> Work task: For the listing below, state how many lines include "agent". The number alone is the answer.

* * * *

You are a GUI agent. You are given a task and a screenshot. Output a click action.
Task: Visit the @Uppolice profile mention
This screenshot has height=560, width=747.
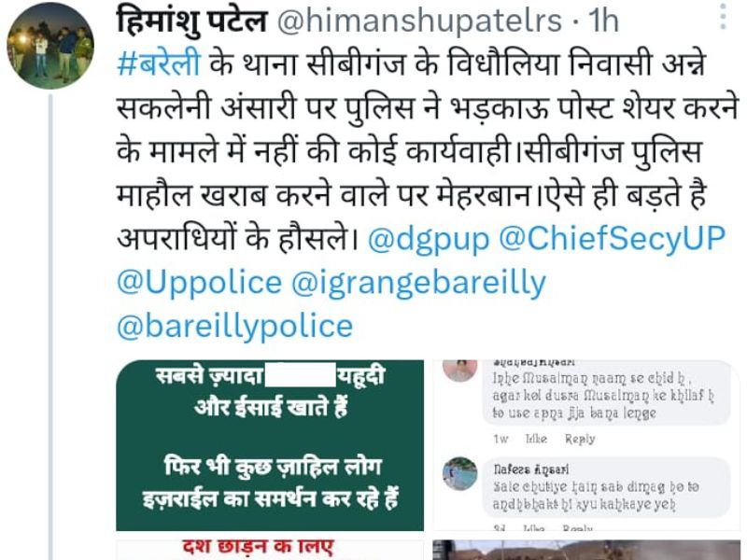199,282
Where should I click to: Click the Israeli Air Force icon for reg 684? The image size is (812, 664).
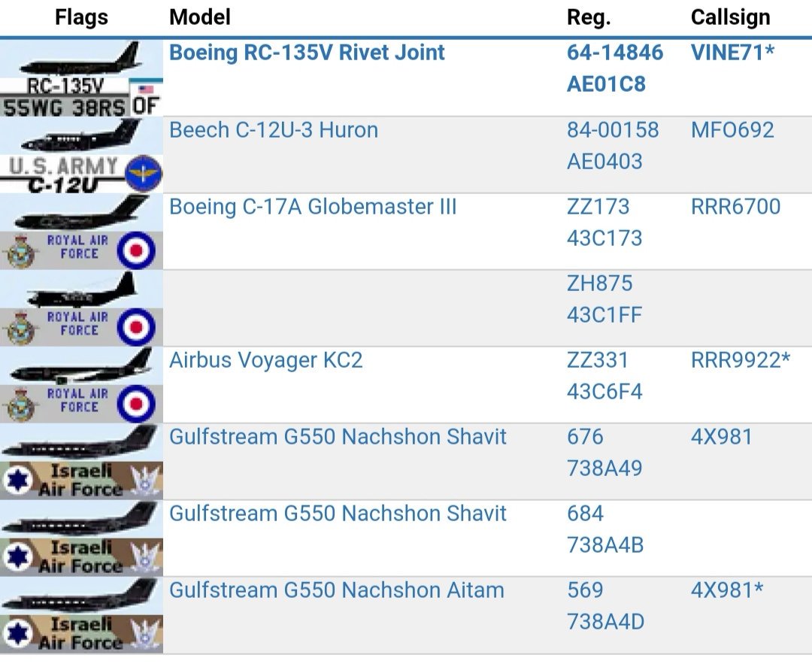click(x=81, y=538)
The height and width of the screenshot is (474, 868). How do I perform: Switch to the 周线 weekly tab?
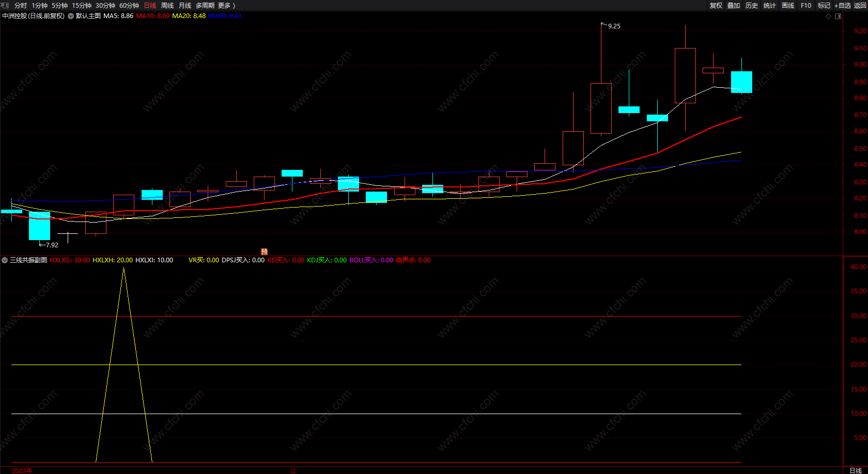[x=167, y=5]
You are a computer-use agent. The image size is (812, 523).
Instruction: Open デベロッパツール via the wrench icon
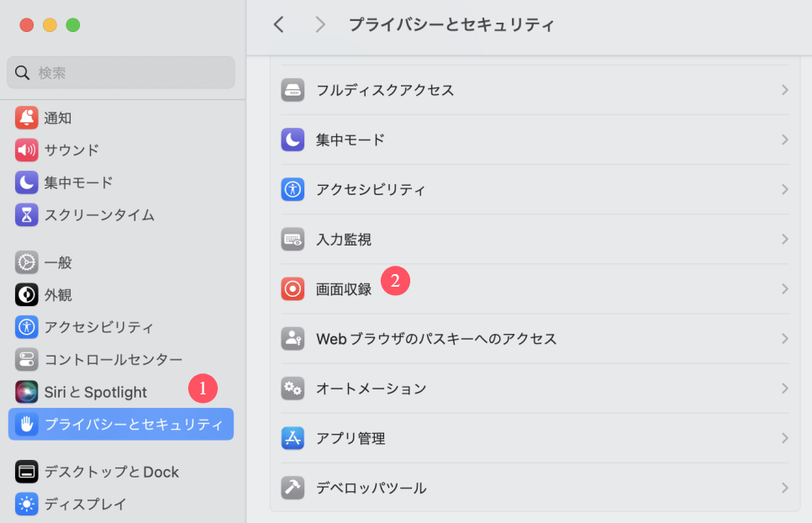pyautogui.click(x=292, y=488)
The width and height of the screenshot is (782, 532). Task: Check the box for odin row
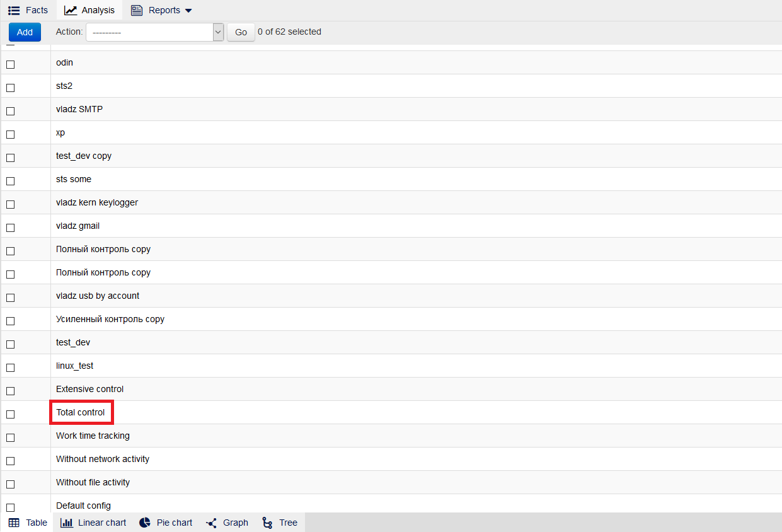pos(10,64)
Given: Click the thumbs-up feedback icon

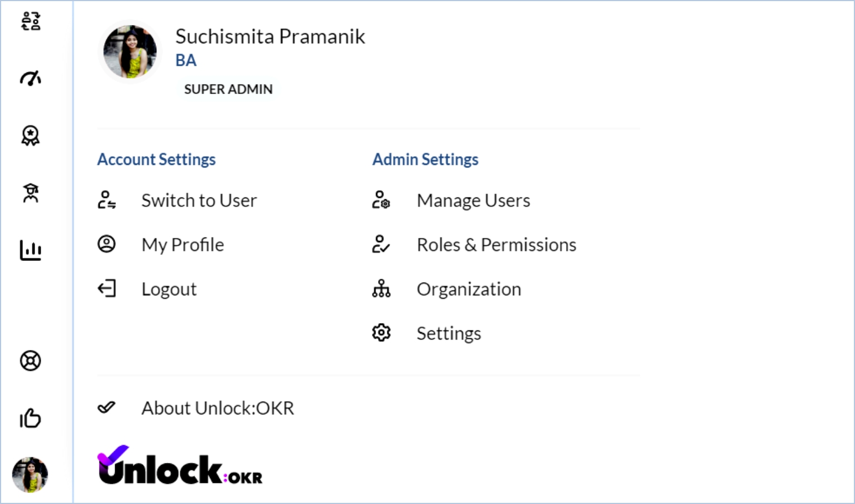Looking at the screenshot, I should pos(31,418).
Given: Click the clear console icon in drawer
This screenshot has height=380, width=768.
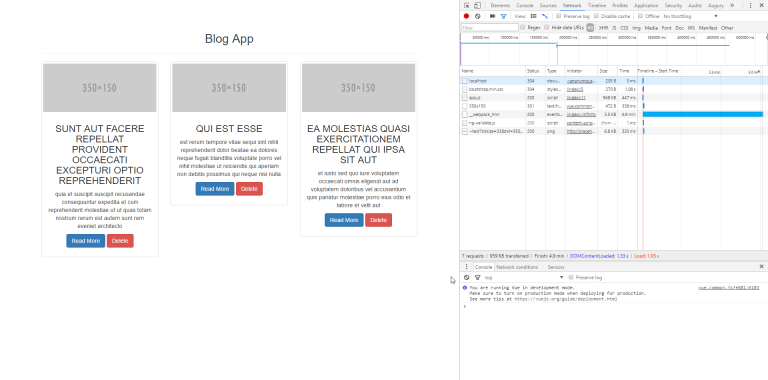Looking at the screenshot, I should pyautogui.click(x=466, y=277).
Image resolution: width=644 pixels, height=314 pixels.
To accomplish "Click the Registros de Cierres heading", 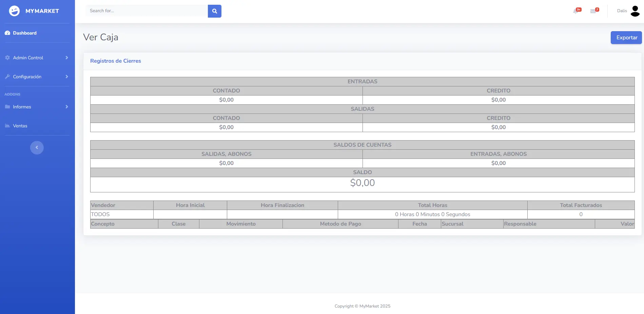I will click(116, 61).
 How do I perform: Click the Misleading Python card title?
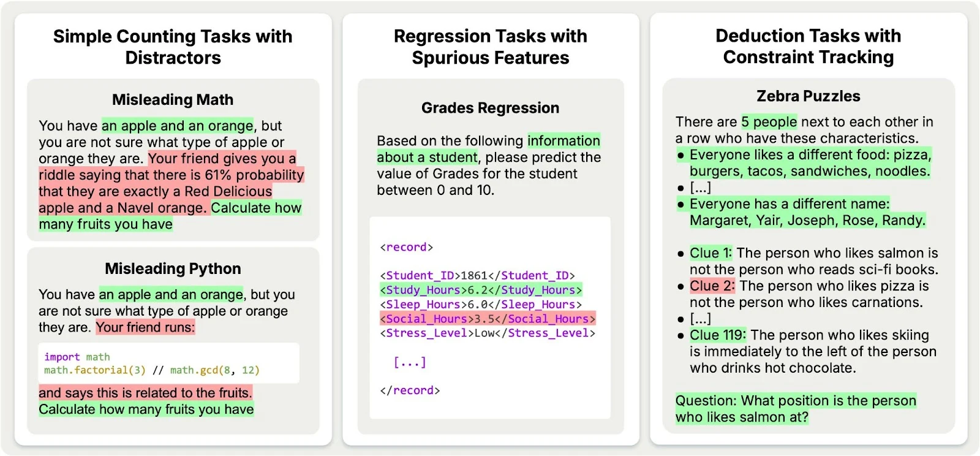(173, 269)
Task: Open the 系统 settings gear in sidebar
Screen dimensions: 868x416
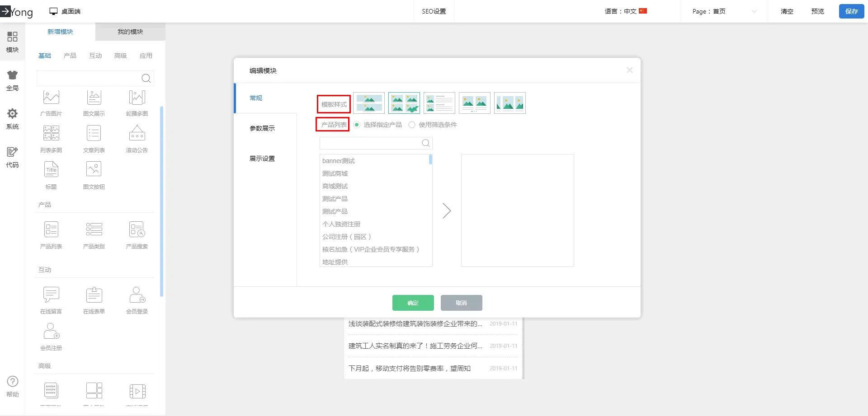Action: (12, 114)
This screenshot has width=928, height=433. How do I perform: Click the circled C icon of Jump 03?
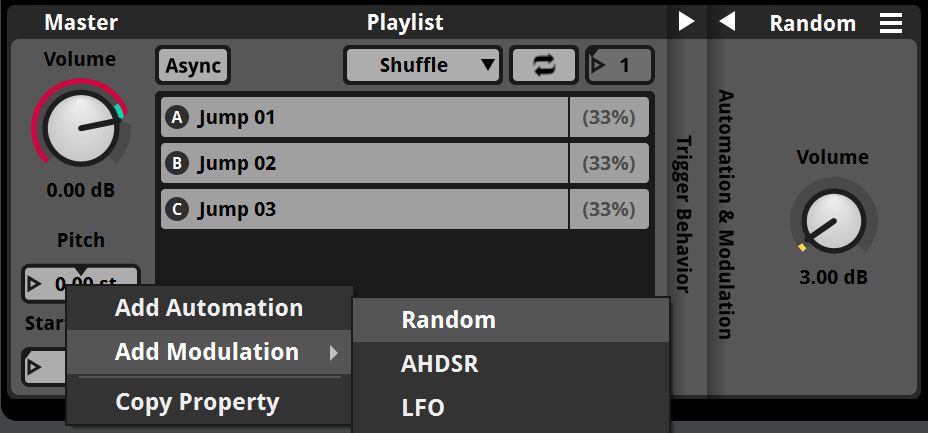point(177,209)
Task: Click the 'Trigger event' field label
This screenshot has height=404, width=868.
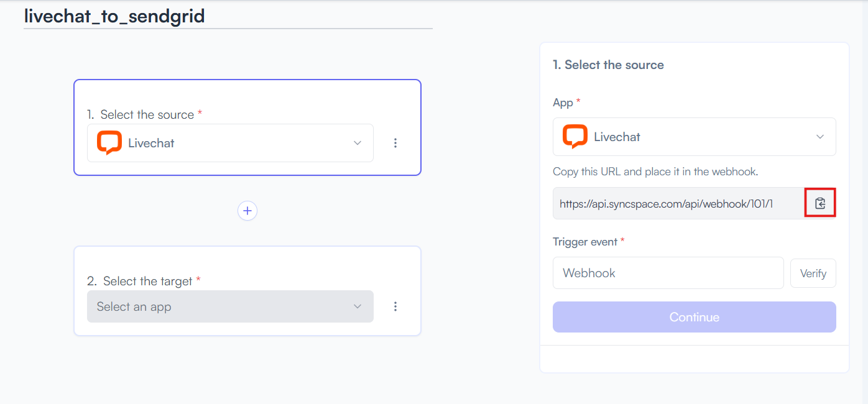Action: tap(585, 242)
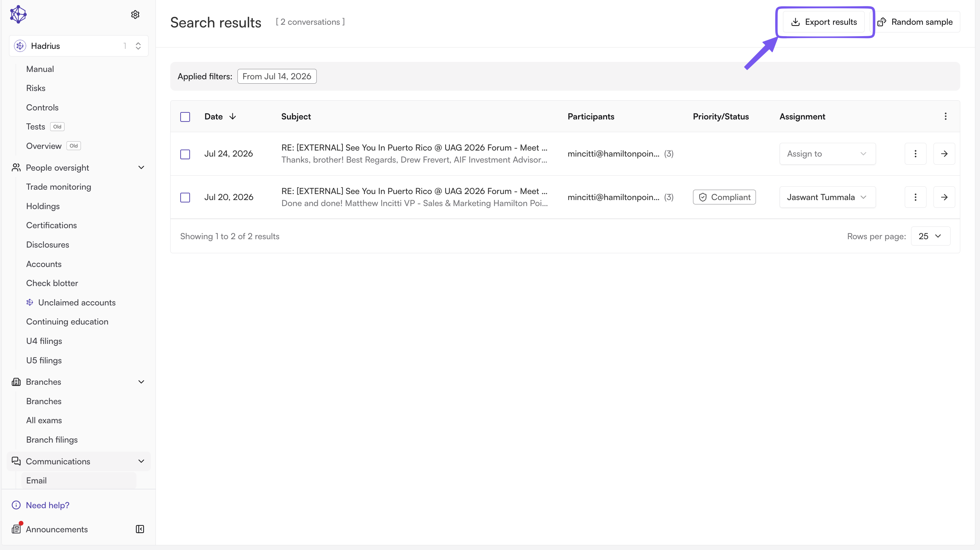
Task: Click the Hadrius logo icon
Action: click(x=18, y=14)
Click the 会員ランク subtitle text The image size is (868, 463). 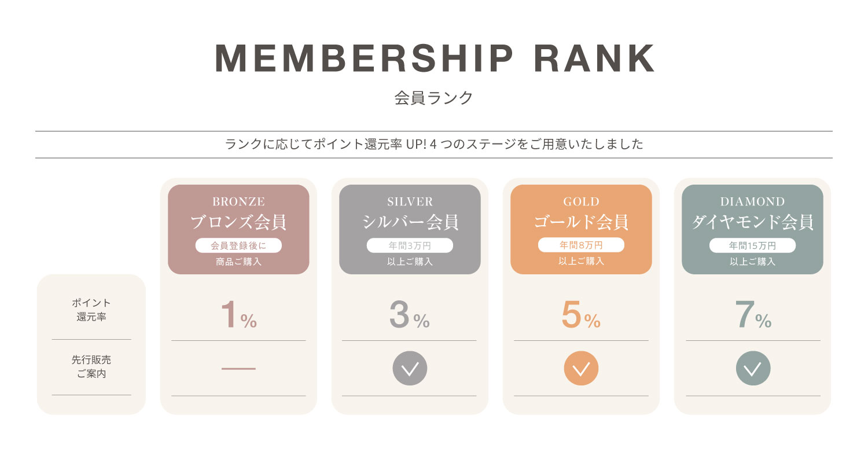[434, 97]
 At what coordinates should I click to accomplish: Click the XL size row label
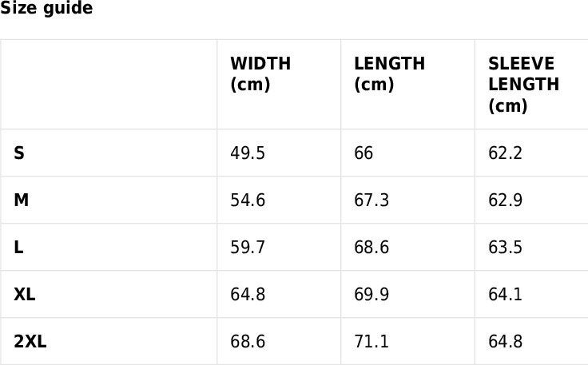pos(25,294)
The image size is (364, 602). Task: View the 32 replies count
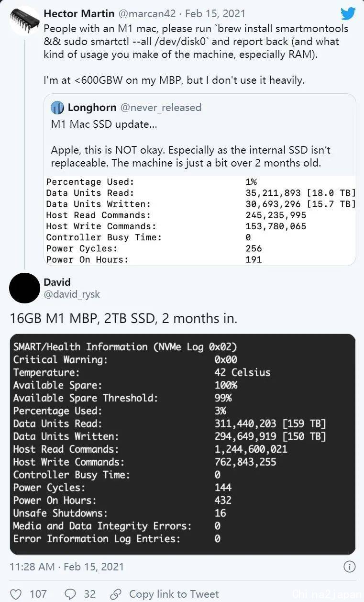90,594
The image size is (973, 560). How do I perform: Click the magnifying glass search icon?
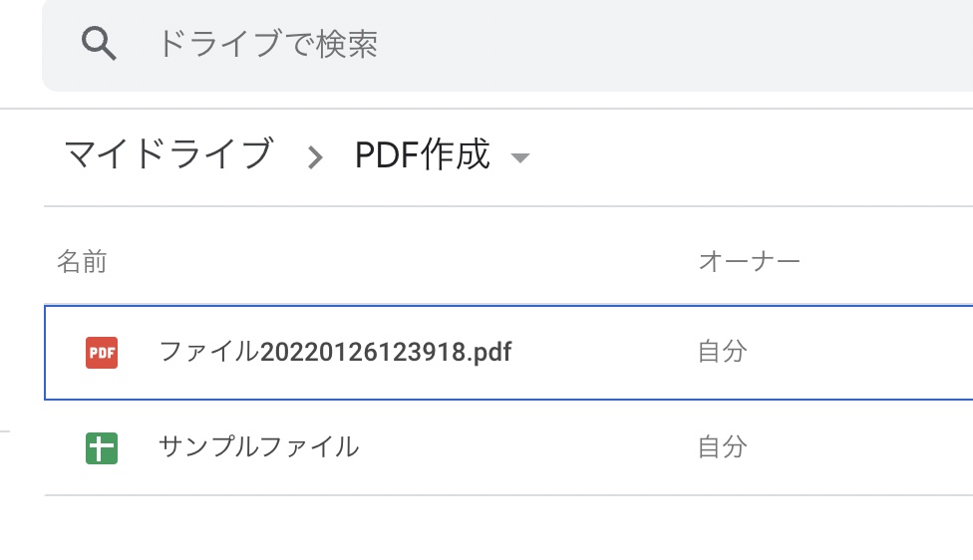pos(100,44)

* * * *

> Result for this task: 2